En me retournant, et en prenant un peu d’avance sur la présentation de notre guide, je fus saisie par des dessins hauts de 2 mètres 50, deux par deux et habillant majestueusement le mur opposé. Je ne me suis jamais sentie aussi petite ni aussi fascinée. Si vous allez voir l’expo, ne manquez pas le Bestiaire de Mars, qui est une œuvre fabuleuse, minutieuse et absolument ahurissante.
Personne n’est jamais revenu du monde infiniment complexe des rêves infiniment emboîtés.
Évidemment, j’ai été plus sensible aux dessins orientés mondes alternatifs, planètes inconnues et autres déserts intersidéraux, qu’à l’univers western et viril d’un Blueberry. Mais la richesse de l’expo et des travaux présentés laisse là encore la place à libre interprétation ; les formes ne sont pas toujours identifiées, et d’un mur à l’autre ce sont des facettes différentes d’une ouvre singulière, jamais dénuée de second degré, qui étend son pouvoir magnétique.

Arzach de Moebius
A l’étage – celui par lequel l’expo débute normalement -, des dessins originaux, notamment de Blueberry (qui, j’ignorais, a été dessiné d’après Belmondo). Et ce qui m’a le plus impressionnée, c’est sans conteste les traces de tip-ex et les morceaux recollés sur les planches originales – preuve que même nos maîtres retouchent leur travail et ne sont pas forcément satisfaits du premier jet. On croise aussi des autoportraits et des mises en abîme de l’artiste, figé dans le papier, que l’on reconnaîtra toujours grâce à ses chaussures de couleurs différentes.

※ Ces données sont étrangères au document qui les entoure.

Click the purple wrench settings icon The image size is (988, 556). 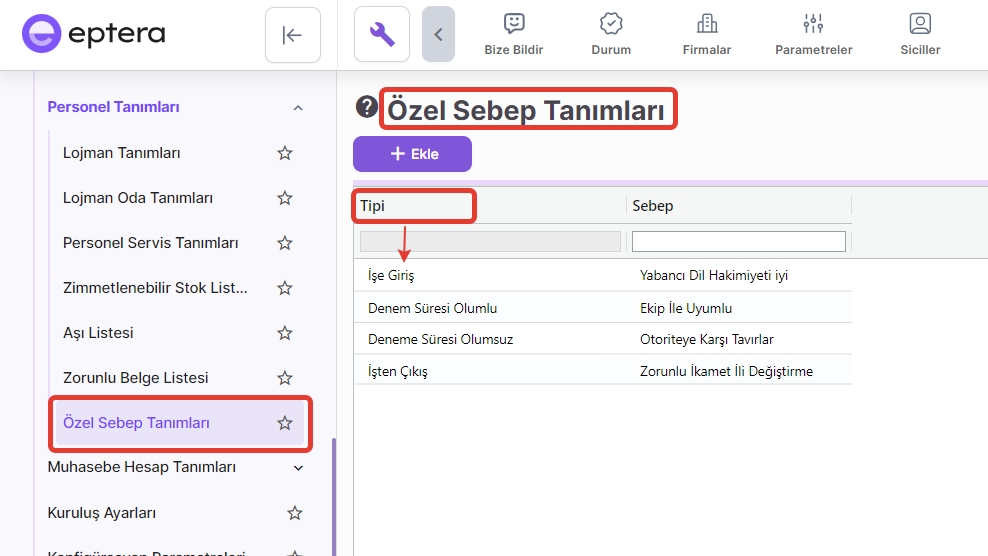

La visite guidée, nocturne de surcroît, fut très intéressante, surtout quand on connaît mal l’œuvre de Mœbius ou qu’on la découvre comme ce fut mon cas. Les parallèles avec le cinéma – notamment avec Inception pour le concept de rêves imbriqués – et avec la psychanalyse furent nombreux, et m’ont fait réellement plonger derrière le miroir. A peine le temps de remercier nos hôtes que je m’élançais dans la nuit humide de Paris, emportant néanmoins le catalogue de l’expo pour replonger à l’envi dans un univers que je ne suis pas prête d’oublier.
L’exposition Moebius-Transe-Forme se tient jusqu’au 13 mars 2011 à la Fondation Cartier– vous vous en voudriez de la manquer ! :)

Le Starwatcher de Moebius au féminin
Korvus
2 janvier 2011
Je l’ai fait ^^
Pas visiter l’expo, non (mais je le ferais, c’est quasi sur !), mais acheter « l’incal » !
Anne
3 janvier 2011
Ha ça donne envie ! Pas encore eu le temps d’y aller. Avec l’expo SF de La Villette, c’est celle que je voulais voir absolument. Va falloir que je me trouve un créno^^
Merci pour le compte-rendu ;)
Lucille
4 janvier 2011
Tu apprendras que ton blog ressort dans les recherches qui ont pour intitulé « caramel cthulhu chat pipi » ;) J’étais tout de même contente de le retrouver, ça faisait longtemps . Je vais tenter de le mettre dans mes flux RSS histoire de passer un peu plus souvent.
Marie
4 janvier 2011
Salut à tous ^^
@Korvus : ah, pas lu. Tu m’en diras des nouvelles !
@Anne : je t’en prie :) ça vaut vraiment le coup !
@Lucille : welcome back ! ça fait un bail dis donc. Quant à la recherche sus-citée, tu m’expliqueras comment tu t’es retrouvée à taper ça dans Google :-P Sinon oui, s’abonner à mon flux RSS est toujours une bonne idée !
Kyranthia
8 janvier 2011
meilleure expo de quelle année ? parce que tu postes le 2 janvier alors… :p
J’y suis allée vendredi 31 décembre, et je suis restée scotchée sur de nombreuses oeuvres.
Je n’ai pas eu la chance d’avoir une visite guidée mais déjà mes yeux n’en revenaient pas. Je ne crois pas avoir déjà passé autant de temps et pris autant de plaisir à une expo, pour finalement en ressortir les yeux plein d’étincelles, de rêves et cauchemars.
Merci Marie pour cet article des plus intéressants qui donnera, à de nombreuses personnes j’en suis sûre, l’envie d’aller voir cette expo !
Mealin
31 janvier 2011
=) ça m’a donner une envie de bougeotte et comme je passe sur Paris bientôt peut-être que … !
Compte-rendu passionné et passionnant en tout cas ;-)
Marie
1er février 2011
Merci Mealin :) N’hésite pas à me faire part de tes impressions si tu vas voir l’expo.